- [TASK OBJECTIVE] Only the lines from the one containing "This screenshot has width=1867, height=1137." through the end of the listing are to be transcribed, exactly and with both ends included.

- [ENTRIES PROVIDED]
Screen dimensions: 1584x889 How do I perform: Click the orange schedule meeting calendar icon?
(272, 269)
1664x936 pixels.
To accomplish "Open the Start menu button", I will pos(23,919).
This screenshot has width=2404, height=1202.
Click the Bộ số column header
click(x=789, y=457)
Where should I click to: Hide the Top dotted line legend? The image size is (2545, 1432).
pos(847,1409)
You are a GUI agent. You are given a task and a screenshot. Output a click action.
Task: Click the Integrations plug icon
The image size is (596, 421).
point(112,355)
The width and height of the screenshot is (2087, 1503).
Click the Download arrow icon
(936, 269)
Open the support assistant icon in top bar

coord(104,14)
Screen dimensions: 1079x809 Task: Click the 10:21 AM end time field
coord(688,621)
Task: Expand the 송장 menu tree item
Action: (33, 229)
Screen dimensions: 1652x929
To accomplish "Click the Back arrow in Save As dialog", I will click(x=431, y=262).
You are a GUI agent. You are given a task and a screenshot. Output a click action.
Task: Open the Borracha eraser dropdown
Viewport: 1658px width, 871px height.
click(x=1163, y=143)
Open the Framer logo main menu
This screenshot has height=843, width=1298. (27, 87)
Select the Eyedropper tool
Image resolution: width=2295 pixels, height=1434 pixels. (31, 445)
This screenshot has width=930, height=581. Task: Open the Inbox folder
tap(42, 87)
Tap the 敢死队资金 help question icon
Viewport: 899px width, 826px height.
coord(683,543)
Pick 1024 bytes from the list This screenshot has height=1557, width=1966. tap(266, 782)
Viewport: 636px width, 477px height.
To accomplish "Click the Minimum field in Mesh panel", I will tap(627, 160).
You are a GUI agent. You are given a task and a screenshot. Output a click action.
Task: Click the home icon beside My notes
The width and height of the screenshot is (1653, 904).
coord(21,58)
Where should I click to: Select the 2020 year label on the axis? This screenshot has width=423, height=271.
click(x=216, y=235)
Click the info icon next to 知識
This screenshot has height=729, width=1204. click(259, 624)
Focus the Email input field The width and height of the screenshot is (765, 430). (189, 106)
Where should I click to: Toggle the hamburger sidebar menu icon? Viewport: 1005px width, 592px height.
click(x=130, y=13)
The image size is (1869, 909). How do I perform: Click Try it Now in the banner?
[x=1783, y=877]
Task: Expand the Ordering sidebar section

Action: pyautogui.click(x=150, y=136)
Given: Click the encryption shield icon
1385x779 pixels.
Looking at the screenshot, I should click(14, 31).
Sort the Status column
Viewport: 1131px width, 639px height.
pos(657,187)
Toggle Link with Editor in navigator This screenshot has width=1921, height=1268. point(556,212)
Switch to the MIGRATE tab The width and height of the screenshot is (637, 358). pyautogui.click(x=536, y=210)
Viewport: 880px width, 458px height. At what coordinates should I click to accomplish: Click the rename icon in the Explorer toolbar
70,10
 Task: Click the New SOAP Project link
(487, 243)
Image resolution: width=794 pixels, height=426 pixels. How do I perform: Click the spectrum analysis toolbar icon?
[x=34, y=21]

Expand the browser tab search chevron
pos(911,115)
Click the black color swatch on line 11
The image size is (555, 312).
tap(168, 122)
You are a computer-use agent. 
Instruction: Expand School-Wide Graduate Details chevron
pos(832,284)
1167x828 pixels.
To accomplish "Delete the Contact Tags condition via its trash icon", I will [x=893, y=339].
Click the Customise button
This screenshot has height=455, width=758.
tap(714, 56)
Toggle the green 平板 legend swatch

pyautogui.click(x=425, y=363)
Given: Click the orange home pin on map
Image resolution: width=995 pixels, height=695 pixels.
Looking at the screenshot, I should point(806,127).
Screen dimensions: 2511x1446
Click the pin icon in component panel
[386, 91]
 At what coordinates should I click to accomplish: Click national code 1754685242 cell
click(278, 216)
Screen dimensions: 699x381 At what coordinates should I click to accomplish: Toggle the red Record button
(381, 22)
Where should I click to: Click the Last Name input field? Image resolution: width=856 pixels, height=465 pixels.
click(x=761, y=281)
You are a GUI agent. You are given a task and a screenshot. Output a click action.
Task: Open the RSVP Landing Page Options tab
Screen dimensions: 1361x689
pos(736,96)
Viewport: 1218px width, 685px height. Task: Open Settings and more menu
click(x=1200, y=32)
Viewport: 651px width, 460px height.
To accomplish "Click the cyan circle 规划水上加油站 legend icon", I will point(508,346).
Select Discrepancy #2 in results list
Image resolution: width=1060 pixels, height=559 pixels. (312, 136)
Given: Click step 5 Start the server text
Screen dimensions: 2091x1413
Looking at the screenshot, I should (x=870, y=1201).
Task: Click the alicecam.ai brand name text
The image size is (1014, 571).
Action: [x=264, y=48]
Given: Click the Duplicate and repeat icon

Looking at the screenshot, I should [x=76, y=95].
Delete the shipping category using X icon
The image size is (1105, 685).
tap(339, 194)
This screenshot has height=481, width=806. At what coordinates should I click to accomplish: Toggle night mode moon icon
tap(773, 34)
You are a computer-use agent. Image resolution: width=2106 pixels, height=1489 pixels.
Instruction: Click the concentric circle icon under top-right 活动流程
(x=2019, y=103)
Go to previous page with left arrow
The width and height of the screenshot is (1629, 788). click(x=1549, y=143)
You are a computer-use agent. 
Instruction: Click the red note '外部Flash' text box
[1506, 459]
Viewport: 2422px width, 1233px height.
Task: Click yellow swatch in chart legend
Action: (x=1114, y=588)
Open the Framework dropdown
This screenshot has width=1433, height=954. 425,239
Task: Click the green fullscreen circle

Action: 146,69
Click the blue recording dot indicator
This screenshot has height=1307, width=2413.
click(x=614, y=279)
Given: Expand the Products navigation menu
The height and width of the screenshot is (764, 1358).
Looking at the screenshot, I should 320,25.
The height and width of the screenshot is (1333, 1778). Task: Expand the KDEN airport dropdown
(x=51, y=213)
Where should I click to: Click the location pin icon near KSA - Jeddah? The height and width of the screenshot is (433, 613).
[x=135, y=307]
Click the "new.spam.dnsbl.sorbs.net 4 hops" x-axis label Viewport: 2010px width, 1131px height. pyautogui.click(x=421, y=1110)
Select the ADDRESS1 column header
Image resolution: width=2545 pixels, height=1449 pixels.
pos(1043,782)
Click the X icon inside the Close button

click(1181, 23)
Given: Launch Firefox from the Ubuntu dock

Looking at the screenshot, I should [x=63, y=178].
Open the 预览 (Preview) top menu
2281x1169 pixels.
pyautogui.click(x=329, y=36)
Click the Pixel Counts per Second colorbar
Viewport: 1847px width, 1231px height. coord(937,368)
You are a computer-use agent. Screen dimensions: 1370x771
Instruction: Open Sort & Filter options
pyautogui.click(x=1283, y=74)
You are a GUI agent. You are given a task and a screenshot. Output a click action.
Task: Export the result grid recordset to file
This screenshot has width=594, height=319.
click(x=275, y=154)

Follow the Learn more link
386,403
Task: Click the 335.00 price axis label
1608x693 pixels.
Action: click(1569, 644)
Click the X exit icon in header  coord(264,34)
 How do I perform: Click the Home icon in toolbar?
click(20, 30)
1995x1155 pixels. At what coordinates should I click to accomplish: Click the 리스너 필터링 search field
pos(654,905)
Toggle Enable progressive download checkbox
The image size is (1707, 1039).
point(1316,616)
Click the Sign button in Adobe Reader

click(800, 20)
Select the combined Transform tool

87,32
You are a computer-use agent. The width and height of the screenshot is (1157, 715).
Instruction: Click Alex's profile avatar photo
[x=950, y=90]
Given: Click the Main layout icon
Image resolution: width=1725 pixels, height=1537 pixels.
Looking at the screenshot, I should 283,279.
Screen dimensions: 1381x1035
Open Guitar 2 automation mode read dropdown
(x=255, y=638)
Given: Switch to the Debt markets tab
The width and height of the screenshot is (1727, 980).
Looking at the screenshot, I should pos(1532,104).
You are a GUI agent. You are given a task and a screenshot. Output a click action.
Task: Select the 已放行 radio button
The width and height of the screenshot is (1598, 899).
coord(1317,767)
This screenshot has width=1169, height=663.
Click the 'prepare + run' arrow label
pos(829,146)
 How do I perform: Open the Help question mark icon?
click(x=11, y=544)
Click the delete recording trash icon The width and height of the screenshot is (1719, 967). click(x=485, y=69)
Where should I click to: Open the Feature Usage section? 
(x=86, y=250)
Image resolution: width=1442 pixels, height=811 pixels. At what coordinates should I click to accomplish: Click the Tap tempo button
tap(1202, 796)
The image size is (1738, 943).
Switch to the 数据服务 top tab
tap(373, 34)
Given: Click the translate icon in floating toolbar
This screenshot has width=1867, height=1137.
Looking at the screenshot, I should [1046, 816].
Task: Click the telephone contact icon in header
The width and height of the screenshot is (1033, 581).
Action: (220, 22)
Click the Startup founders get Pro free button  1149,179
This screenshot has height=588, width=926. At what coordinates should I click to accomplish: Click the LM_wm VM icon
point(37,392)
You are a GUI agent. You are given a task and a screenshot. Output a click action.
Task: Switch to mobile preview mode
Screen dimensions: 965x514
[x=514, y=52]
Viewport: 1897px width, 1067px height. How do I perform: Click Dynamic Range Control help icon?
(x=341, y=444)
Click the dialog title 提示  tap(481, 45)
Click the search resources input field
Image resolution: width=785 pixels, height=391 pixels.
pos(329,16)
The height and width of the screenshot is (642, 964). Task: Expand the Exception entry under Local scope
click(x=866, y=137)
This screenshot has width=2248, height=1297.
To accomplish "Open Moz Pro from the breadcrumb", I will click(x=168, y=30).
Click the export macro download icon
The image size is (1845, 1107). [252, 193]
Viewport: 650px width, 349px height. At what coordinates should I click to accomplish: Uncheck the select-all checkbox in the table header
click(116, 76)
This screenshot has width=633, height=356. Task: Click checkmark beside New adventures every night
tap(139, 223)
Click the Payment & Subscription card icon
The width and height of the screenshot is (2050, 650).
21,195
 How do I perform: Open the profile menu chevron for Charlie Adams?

- [FINAL ANSWER]
This screenshot has width=1867, height=1137.
Looking at the screenshot, I should [1046, 816].
Task: Click the telephone contact icon in header
The width and height of the screenshot is (1033, 581).
Action: (220, 22)
Click the Startup founders get Pro free button  1149,179
This screenshot has height=588, width=926. At what coordinates should I click to accomplish: Click the LM_wm VM icon
point(37,392)
You are a GUI agent. You are given a task and a screenshot. Output a click action.
Task: Switch to mobile preview mode
Screen dimensions: 965x514
[x=514, y=52]
Viewport: 1897px width, 1067px height. How do I perform: Click Dynamic Range Control help icon?
(x=341, y=444)
Click the dialog title 提示  tap(481, 45)
Click the search resources input field
Image resolution: width=785 pixels, height=391 pixels.
pos(329,16)
The height and width of the screenshot is (642, 964). Task: Expand the Exception entry under Local scope
click(x=866, y=137)
This screenshot has width=2248, height=1297.
To accomplish "Open Moz Pro from the breadcrumb", I will click(x=168, y=30).
Click the export macro download icon
The image size is (1845, 1107). [252, 193]
Viewport: 650px width, 349px height. At what coordinates should I click to accomplish: Uncheck the select-all checkbox in the table header
click(116, 76)
This screenshot has width=633, height=356. Task: Click checkmark beside New adventures every night
tap(139, 223)
Click the Payment & Subscription card icon
The width and height of the screenshot is (2050, 650).
21,195
 How do I perform: Open the profile menu chevron for Charlie Adams?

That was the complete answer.